──────── MATERIAL PROVIDED
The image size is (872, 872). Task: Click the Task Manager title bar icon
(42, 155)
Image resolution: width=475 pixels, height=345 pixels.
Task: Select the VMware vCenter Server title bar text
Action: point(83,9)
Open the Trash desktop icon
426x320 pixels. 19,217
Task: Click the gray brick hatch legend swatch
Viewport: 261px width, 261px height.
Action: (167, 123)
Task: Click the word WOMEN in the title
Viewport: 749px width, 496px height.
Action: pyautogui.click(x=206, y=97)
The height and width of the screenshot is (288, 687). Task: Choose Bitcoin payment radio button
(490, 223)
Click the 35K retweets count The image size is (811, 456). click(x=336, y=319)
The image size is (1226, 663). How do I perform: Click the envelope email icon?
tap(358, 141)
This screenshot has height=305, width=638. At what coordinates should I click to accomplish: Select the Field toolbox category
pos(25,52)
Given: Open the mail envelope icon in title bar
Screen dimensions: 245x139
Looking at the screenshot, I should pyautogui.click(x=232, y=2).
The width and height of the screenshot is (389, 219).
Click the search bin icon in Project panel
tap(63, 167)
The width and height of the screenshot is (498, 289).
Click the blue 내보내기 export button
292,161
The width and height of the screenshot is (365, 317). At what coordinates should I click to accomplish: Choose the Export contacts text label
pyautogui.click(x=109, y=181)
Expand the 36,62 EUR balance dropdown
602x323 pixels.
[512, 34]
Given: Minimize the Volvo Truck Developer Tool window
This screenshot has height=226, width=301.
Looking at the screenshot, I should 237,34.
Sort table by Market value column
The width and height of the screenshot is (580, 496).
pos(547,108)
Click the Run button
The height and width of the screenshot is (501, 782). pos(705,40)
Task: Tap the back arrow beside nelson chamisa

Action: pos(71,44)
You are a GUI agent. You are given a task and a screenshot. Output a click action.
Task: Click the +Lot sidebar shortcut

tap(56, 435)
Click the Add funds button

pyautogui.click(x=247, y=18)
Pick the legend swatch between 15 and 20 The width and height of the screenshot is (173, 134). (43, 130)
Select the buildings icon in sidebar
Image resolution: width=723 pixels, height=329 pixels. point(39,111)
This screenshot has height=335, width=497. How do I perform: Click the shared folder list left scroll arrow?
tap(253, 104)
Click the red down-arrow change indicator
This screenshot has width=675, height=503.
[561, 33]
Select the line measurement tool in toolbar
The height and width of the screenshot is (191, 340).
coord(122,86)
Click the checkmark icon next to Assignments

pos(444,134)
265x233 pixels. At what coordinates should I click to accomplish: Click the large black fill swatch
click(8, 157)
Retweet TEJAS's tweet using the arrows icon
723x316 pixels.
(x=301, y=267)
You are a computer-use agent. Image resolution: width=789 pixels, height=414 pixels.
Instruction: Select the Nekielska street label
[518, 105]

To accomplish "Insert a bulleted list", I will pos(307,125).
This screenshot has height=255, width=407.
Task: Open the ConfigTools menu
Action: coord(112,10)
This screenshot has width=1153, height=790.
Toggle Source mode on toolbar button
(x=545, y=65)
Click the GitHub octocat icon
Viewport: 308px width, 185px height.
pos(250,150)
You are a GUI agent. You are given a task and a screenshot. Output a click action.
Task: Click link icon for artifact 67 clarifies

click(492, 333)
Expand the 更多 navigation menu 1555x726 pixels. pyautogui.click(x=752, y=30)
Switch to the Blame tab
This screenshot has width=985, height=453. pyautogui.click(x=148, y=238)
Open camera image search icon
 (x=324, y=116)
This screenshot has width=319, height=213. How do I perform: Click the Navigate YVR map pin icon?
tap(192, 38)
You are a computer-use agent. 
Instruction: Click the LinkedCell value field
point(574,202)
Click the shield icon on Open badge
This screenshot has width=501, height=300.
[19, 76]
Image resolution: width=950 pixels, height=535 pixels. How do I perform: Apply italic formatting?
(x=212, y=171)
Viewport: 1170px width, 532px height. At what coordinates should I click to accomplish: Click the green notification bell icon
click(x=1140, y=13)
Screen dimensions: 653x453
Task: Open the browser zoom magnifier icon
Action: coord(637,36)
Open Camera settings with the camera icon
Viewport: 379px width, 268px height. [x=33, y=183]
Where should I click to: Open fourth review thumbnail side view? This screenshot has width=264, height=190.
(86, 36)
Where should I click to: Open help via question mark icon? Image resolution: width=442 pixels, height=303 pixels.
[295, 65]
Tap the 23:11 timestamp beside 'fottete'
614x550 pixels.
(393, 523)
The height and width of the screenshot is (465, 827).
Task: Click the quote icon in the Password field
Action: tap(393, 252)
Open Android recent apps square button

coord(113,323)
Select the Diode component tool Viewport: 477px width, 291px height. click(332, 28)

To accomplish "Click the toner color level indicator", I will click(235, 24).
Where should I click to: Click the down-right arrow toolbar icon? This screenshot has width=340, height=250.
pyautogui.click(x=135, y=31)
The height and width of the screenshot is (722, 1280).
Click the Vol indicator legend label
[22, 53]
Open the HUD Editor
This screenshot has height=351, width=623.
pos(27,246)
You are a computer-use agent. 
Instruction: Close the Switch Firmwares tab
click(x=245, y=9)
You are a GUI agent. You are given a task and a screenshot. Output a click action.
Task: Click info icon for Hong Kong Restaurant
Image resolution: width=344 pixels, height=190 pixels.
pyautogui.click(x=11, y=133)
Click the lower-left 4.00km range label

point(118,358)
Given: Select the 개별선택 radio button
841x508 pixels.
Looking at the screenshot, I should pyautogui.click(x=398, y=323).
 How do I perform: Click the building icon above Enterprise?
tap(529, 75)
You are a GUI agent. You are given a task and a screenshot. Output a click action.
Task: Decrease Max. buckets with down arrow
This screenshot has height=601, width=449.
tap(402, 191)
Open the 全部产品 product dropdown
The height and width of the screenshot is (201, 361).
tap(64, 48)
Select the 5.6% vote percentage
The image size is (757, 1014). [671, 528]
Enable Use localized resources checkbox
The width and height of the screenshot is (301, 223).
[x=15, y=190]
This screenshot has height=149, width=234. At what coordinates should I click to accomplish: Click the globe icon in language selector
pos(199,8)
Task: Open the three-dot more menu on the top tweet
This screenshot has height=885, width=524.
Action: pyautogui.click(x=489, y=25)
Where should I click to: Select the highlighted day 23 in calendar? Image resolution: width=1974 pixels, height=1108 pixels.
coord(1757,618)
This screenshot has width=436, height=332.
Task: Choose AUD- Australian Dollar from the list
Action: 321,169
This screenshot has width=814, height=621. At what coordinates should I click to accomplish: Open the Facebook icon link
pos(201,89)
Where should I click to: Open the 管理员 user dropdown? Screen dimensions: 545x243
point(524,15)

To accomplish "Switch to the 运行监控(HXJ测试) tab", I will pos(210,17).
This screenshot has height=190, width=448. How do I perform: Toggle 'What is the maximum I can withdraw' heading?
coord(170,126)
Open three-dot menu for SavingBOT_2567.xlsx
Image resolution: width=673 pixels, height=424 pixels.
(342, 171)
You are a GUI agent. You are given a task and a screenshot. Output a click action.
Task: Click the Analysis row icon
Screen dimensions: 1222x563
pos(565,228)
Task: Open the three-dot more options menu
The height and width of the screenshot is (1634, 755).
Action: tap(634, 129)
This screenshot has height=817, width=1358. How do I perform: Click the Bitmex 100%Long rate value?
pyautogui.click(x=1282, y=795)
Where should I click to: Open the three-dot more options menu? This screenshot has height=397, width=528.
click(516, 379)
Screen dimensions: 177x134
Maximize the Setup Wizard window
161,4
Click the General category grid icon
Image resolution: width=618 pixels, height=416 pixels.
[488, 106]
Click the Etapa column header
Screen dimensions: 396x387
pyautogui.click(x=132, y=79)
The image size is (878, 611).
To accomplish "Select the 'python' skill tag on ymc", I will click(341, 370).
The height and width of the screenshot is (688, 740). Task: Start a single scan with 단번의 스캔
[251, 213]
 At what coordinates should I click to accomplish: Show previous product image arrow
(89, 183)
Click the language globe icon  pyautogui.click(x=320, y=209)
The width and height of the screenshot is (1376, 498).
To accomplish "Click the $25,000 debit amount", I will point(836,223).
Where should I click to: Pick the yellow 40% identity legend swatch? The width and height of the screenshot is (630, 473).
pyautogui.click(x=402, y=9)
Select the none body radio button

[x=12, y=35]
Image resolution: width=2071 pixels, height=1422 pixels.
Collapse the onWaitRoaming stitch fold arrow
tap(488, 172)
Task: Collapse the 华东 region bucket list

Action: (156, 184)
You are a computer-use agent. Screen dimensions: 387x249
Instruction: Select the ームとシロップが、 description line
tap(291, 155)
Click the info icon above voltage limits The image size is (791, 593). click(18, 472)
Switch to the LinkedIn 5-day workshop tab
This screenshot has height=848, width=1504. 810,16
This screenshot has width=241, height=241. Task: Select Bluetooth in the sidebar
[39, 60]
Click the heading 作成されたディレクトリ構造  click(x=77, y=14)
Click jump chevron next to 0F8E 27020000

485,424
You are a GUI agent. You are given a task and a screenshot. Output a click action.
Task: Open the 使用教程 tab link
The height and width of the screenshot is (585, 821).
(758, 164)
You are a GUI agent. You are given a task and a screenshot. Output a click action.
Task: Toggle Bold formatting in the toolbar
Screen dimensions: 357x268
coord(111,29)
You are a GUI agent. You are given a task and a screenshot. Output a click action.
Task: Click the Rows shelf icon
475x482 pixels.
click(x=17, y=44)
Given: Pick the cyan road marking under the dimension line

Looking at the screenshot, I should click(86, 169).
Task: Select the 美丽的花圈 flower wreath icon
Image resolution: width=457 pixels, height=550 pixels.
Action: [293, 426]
────────────────
Make a tally of the lines in this data that include the string "info", and answer with that tally alone.

2